Anti-Violence Push Begins In Baghdad

Team Infidel

Forum Spin Doctor
Washington Times
February 6, 2007
Pg. 1

Iraqi general takes security reins
By Sameer N. Yacoub, Associated Press
BAGHDAD -- An Iraqi general took charge of the security operation in Baghdad yesterday as Iraqi police and soldiers manned new roadblocks -- initial steps indicating the start of the anticipated joint operation with American forces to curb sectarian bloodshed.
Stung by continuing violence, Iraqi officials urged the United States to implement the plan as quickly as possible, particularly as some militias -- which had offered the only protection in certain neighborhoods -- have disappeared from the streets.
At least 38 persons died in bomb and mortar attacks across the city yesterday, 15 of them when two car bombs blew up in quick succession as they waited to buy gasoline in southern Baghdad. Seven persons died after nightfall, when four mortar shells struck a Shi'ite neighborhood in southern Baghdad.
The command center for the joint operation, staffed by Iraqis and Americans, opened yesterday inside the fortified Green Zone next to the prime minister's office.
U.S. military spokesman Lt. Col. Christopher Garver said the Baghdad command center was manned but "not yet up and running."
"It'll take a few days to get things organized," he said.
A spokesman for the Sadr Movement, an important Shi'ite bloc in parliament, complained that the security crackdown has been too long in coming, leaving a security vacuum that has allowed suicide bombers to devastate several Shi'ite marketplaces over the past few weeks.
An estimated 135 persons died in a truck bombing Saturday in the Sadriyah market, the deadliest single bomb attack since the war began.
Falah Hassan, the Sadr bloc lawmaker and spokesman, said the delay "has negative consequences for the lives of the Iraqis."
"We demand that the plan be executed as soon as possible because the terrorists are going too far in their vicious attacks," Mr. Hassan said on behalf of the lawmakers loyal to renegade anti-American cleric Muqtada al-Sadr.
Two senior members of Sheik al-Sadr's political and military organization were killed outside Baghdad yesterday, a sign that leaders of the organization are being targeted by Sunni insurgents as well as U.S. and Iraqi forces.

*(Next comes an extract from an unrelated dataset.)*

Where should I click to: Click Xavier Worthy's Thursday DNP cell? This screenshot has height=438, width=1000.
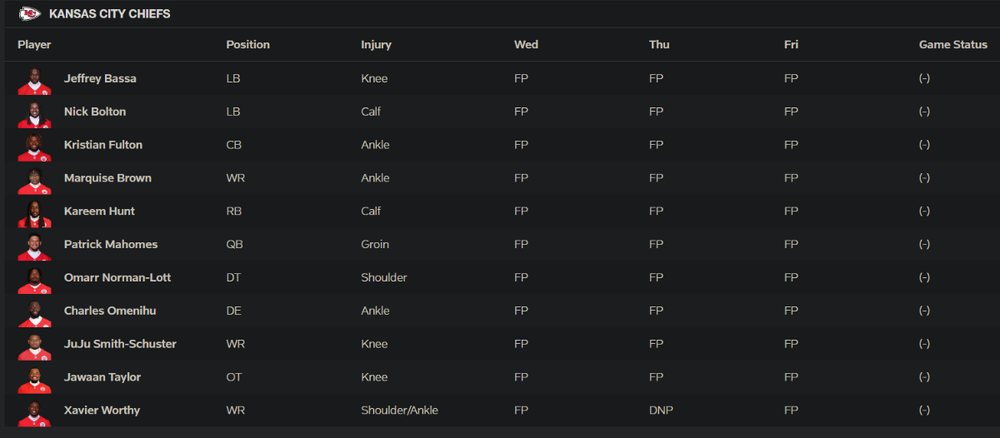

Iraq's Sunni vice president, Tariq al-Hashimi, also called on the United States to speed up its the deployment of extra troops, telling the British Broadcasting Corp. that he wanted the plan in place "as soon as possible, because people cannot tolerate in fact this sort of chaos and the killing around the clock."
The White House said the new strategy was going about as well as could be expected.

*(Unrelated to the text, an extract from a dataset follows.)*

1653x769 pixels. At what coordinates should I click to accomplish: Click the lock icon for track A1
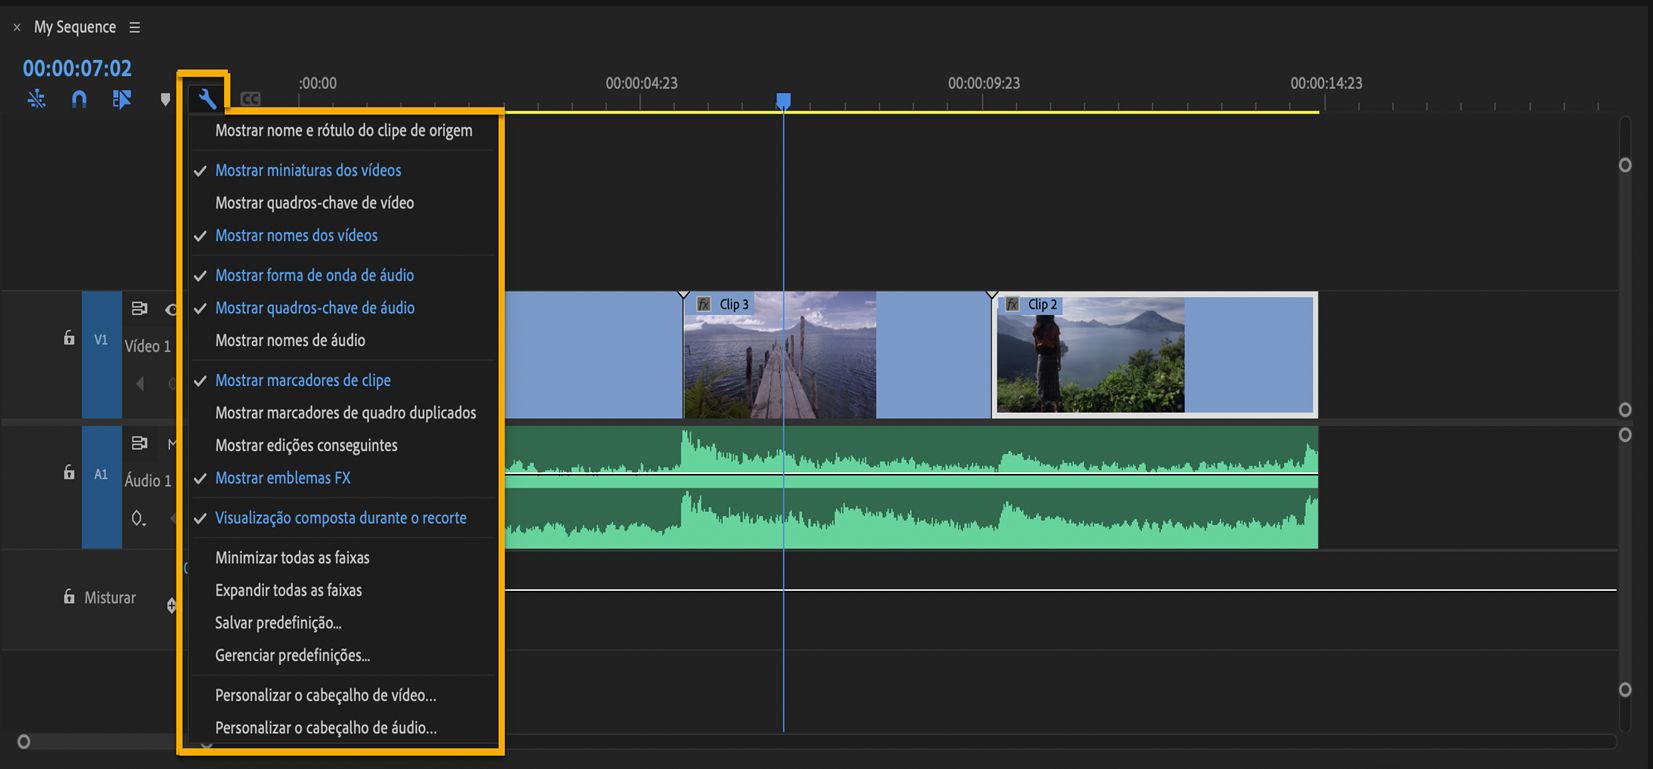pos(69,472)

"This is not a problem that's going to be solved overnight," spokesman Tony Fratto said. "This plan is intended to bring long-lasting security to Baghdad. It's going to take some time to put all of the elements in place."
The security sweep will be led by Lt. Gen. Abboud Gambar, who was named to the top position under pressure from the United States after it rejected Prime Minister Nouri al-Maliki's first choice, Lt. Gen. Mohan al-Freiji.
Gen. Gambar will have two Iraqi deputies, one on each side of the Tigris River, which splits Baghdad north to south. The city is to be divided into nine districts, and as many as 600 U.S. forces in each district are to back up Iraqi troops.
The security drive, for which President Bush has dispatched 21,500 additional American forces, was seen by many as a last chance to quell sectarian violence in and around the capital.
Two security operations over the past nine months -- Operations Together Forward I and II -- have failed to halt the violence, in part because Iraqi authorities failed to produce the number of troops promised.
Defense Secretary Robert M. Gates said last week that Iraqi troops who arrived to augment the newly assembled Baghdad force were only at about half strength.